Nearly a century later, our own era is equally defined by contingency and risk, offering a unique opportunity to reflect on the history and legacies of creative behaviour that defines itself in terms of risk. We invite proposals from scholars on topics relating to risk, women and modernist culture, and from female-identifying artists, writers and performers whose practice engages with the legacies of modernist women. We especially welcome contributions focusing on women who have traversed the ‘risky’ division between centres of modernism – Britain, Europe, and the United States – and so-called ‘peripheries’. These may take the form of a 20-minute presentation/10-minute question format or a team-led 90 minute roundtable discussion or workshop format.

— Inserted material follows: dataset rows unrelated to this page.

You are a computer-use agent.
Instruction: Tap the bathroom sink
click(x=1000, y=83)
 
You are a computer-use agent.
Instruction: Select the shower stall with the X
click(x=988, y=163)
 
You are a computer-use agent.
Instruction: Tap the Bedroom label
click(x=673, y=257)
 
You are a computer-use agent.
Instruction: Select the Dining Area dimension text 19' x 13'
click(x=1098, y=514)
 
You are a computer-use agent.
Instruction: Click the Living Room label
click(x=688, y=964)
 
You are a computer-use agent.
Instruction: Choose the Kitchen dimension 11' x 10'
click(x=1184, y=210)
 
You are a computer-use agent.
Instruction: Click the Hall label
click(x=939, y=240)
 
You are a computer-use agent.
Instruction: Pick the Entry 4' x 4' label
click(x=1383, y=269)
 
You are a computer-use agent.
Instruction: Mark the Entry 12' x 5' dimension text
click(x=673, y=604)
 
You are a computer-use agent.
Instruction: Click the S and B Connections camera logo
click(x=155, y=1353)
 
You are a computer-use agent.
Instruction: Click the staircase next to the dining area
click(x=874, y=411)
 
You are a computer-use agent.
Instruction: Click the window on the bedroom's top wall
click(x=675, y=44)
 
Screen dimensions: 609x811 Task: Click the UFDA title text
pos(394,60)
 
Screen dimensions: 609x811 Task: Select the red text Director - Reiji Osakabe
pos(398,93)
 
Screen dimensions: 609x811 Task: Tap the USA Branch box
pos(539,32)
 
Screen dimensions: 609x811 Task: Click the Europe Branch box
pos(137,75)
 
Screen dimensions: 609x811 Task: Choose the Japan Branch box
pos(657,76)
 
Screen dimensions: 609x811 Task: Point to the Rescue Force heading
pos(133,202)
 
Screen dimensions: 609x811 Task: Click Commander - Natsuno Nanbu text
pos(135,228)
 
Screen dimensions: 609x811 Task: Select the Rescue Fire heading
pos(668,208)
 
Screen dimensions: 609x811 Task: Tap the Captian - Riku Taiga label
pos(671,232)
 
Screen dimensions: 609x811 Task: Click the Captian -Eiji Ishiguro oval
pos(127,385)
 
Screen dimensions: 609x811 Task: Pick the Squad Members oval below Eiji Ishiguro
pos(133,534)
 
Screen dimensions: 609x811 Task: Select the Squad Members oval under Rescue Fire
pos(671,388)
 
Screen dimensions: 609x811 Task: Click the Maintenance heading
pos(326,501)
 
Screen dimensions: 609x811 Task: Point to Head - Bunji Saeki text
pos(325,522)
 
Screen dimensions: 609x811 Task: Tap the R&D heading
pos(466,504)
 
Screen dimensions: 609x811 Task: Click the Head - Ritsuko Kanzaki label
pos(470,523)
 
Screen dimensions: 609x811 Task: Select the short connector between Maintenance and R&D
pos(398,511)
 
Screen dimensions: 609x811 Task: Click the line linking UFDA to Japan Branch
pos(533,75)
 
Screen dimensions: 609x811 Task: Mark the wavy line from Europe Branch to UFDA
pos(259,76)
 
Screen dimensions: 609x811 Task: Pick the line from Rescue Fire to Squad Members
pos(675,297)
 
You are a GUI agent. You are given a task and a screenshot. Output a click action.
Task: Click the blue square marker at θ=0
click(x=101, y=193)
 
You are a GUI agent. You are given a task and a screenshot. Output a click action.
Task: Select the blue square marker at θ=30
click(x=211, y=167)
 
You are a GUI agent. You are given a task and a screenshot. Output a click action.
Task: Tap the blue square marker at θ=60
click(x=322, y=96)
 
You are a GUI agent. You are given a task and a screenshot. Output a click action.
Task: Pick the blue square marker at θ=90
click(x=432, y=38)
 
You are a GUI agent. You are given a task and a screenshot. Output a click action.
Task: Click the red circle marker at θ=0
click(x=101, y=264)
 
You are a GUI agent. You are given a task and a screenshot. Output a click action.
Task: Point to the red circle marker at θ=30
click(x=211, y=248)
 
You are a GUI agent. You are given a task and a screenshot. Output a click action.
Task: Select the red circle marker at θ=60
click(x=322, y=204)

Risk may be interpreted in relation to:
- Creative experimentation and the avant-garde
- Cultural and gender norms
- Sexuality
- Reputation
- Failure
- Personal motivation
- Finance/business
- Danger – personal, political, social
- Political struggle
Selected papers will be published as a special journal issue.
Please send 250-word proposals for papers, roundtables or workshops, along with a 50-word bio to [email protected] by 31 January 2018. Responses will be distributed in early February.
Event organisers: Dr Baylee Brits (UNSW), Dr Louise R Mayhew (Griffith University) & Dr Helen Rydstrand (UNSW).